* [Text extract]:
____
How to Measure Anything: Finding the Value of Intangibles in Business

By Douglas W Hubbard (2014)

I have heard managers say that since each new product is unique, they cannot extrapolate from historical data… therefore, they have to rely on their experience. Note that this is said with no hint of irony.

My Notes

Define the decision which measurements aim to influence.

Don’t measure if it’s not going to affect a decision (e.g., dashboards)
What’s the trigger? E.g., if x is > n, then we take action y
The wrong decision should have negative consequences

Value of information.

Expected value of information, etc to determine worth of further investigation
The less we know, the more valuable information is

Measure.

When we decompose a decision this way we get new insights. First, you find that there are several other important variables that pertain to the judgment. You might find that there are a lot of other things to measure besides what you first thought you needed to measure, and that one of these new variables is the most important measurement of all… Second, it turns out that merely decomposing highly uncertain estimates provides a huge improvement to estimates.

Examples of low-value measurements:

Time spent in an activity
Attendance to sales training
Near-term costs of a project
Number of violations found in safety inspections

Examples of high-value measurements:

Value of an activity
Effect of sales training on sales
Long-term benefits of project
Reduction in risk of catastrophic accidents

Confidence intervals to express uncertainty: e.g., 80-85% (low uncertainty), 50-80% (higher).

Monte Carlo simulations for calculations with confidence intervals.

Our intuitions about sampling are way off.

Rule of five. Poll a sample of five, and the median of the complete population will be in the range of the five values with 93.75% probability (no matter the population size).
____
* [Supplied entries]:

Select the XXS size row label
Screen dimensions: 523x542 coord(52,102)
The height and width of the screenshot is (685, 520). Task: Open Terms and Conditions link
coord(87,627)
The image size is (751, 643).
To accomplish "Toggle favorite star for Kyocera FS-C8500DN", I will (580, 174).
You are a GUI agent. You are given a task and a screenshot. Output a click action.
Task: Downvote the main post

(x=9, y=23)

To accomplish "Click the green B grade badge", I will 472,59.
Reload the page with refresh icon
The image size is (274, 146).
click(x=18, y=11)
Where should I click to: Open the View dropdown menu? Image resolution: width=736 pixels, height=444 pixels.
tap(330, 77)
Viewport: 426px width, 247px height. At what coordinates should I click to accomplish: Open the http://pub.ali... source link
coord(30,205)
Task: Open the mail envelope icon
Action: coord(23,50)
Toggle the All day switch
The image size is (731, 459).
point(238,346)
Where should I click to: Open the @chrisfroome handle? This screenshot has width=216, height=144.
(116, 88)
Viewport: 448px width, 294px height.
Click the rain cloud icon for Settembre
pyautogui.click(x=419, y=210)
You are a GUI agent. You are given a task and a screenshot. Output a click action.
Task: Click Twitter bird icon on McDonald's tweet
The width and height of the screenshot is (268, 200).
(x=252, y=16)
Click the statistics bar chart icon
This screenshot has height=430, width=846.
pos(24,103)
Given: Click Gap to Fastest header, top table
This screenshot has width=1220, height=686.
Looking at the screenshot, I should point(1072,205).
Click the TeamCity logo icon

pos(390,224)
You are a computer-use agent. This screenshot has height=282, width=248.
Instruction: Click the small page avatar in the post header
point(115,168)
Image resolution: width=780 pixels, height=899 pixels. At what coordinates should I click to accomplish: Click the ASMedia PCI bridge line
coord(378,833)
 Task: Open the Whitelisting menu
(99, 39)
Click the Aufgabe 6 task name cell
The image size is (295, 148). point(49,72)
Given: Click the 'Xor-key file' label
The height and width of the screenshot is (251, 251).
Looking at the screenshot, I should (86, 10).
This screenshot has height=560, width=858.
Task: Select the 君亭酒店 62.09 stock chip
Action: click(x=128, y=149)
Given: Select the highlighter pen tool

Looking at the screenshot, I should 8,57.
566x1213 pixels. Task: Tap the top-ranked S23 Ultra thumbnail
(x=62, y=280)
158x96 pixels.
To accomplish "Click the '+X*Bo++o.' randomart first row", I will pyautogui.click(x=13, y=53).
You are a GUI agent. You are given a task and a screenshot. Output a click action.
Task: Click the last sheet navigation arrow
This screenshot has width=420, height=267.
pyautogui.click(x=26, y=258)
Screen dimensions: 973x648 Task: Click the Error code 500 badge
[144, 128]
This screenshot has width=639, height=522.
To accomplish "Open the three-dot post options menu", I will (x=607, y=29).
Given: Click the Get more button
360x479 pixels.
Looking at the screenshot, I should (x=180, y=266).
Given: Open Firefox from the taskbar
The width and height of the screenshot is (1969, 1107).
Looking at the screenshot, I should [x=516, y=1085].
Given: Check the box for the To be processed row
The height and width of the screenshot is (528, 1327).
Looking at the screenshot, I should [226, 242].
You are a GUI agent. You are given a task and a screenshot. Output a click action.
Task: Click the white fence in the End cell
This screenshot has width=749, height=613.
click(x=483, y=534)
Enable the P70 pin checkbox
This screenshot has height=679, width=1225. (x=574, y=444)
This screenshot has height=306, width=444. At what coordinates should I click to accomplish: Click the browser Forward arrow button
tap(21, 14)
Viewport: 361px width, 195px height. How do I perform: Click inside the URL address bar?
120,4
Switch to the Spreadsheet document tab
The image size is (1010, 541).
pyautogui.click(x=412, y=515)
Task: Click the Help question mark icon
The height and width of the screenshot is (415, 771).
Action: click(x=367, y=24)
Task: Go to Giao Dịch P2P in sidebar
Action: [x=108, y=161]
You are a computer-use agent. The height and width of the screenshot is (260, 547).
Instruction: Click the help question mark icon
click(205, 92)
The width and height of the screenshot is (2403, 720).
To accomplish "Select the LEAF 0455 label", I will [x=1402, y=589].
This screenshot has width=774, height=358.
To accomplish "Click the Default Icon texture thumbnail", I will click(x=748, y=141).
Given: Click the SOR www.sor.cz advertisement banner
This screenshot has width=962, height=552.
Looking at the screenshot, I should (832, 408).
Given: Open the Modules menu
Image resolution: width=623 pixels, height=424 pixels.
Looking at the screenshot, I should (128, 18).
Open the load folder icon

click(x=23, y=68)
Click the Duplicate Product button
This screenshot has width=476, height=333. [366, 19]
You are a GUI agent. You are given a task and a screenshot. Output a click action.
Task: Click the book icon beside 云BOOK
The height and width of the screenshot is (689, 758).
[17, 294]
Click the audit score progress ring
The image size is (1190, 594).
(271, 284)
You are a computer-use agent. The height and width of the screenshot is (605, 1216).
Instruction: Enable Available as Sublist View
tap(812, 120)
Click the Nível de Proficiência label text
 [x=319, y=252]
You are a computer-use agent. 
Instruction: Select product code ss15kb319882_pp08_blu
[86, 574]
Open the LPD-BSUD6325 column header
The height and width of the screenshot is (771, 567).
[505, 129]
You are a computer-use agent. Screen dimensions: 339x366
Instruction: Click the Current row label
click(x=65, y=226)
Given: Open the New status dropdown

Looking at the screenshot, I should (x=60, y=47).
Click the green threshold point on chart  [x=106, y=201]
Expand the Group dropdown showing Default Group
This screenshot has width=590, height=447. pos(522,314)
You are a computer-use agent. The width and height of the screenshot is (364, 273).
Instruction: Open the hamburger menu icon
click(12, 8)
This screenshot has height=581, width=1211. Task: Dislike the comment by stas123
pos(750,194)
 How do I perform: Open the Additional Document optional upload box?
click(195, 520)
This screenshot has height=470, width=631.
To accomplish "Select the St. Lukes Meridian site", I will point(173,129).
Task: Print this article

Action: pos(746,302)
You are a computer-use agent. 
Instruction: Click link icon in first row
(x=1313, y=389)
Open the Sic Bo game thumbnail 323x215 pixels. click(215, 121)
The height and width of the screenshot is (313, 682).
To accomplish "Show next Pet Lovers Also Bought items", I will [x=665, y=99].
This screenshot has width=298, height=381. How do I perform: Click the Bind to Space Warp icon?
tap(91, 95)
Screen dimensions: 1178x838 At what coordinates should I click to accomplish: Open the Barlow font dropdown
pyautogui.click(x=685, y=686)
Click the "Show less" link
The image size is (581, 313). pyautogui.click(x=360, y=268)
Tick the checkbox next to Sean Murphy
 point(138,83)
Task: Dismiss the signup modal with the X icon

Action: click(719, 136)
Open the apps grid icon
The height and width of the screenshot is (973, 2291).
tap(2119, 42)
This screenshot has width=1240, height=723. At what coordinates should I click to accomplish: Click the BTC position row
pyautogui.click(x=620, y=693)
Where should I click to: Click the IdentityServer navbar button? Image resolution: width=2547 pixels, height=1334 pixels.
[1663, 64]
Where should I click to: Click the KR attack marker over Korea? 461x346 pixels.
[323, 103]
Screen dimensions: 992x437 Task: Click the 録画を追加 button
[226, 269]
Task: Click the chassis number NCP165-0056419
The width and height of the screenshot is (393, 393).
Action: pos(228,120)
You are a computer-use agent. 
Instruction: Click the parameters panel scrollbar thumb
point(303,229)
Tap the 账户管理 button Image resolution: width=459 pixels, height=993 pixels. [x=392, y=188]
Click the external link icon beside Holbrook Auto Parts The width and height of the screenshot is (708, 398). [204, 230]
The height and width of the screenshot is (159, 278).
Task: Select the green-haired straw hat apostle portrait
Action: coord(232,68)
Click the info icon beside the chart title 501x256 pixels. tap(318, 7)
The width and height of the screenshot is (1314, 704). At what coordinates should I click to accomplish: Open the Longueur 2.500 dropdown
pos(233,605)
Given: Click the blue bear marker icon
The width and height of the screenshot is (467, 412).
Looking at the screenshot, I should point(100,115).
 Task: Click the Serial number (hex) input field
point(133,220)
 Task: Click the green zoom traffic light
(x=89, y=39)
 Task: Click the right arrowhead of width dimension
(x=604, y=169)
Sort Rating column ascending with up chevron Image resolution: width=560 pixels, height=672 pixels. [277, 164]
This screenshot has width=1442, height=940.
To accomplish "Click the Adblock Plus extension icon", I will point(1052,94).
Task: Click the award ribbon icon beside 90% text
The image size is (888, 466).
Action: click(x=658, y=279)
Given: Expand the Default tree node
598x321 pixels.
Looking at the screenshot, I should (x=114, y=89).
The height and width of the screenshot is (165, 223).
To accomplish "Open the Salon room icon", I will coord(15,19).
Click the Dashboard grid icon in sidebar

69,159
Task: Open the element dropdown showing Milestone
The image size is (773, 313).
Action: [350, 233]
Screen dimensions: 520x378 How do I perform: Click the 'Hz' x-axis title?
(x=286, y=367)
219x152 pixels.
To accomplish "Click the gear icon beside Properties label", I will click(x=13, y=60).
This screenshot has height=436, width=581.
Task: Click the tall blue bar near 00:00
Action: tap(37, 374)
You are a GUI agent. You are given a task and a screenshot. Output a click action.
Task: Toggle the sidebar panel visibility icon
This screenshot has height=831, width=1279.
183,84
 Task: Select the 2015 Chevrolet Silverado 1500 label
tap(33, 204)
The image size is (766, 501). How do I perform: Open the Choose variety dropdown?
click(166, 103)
____
* [The tasks]:
1. Render the sentence "Our intuitions about sampling are way off." from the measurement notes into Spanish.
2. Please carry the measurement notes forward from their last entry with a few more points in the same style.
The items stand apart from the measurement notes and are separate material.

* [Answers provided]:
1. Nuestras intuiciones sobre el muestreo están muy equivocadas.

2.
Single sample majority rule, with values being equally likely (uniform distribution),

If you randomly select one sample out of a large population, even a population that numbers the thousands or millions, where you initially believed the population proportion can be anything between 0% and 100%, there is a 75% chance that the characteristic you observe in that sample is the same as the majority.

Types of measurement (Stanley Smith Stevens, psychologist),

Nominal: something is in a set
Ordinal: something is more or less than something else, but by how much is unknown (e.g., movie ratings)
Interval: we know by how much but zero is arbitrary (e.g., Celsius)
Ratio: zero is not arbitrary, it is nil (e.g., Kelvin, money)

The more homogeneous the population, the fewer samples needed.

Calibration:

Pretend to bet money—would you take a bet on your 90% estimate, or a 90% chance of winning on a spin? E.g., you win money 90% of the time for each bet
Assume your estimate is wrong and explain why
Look at the upper and lower bounds separately
Start with a wildly accurate range and begin eliminating ridiculous values (avoid anchoring)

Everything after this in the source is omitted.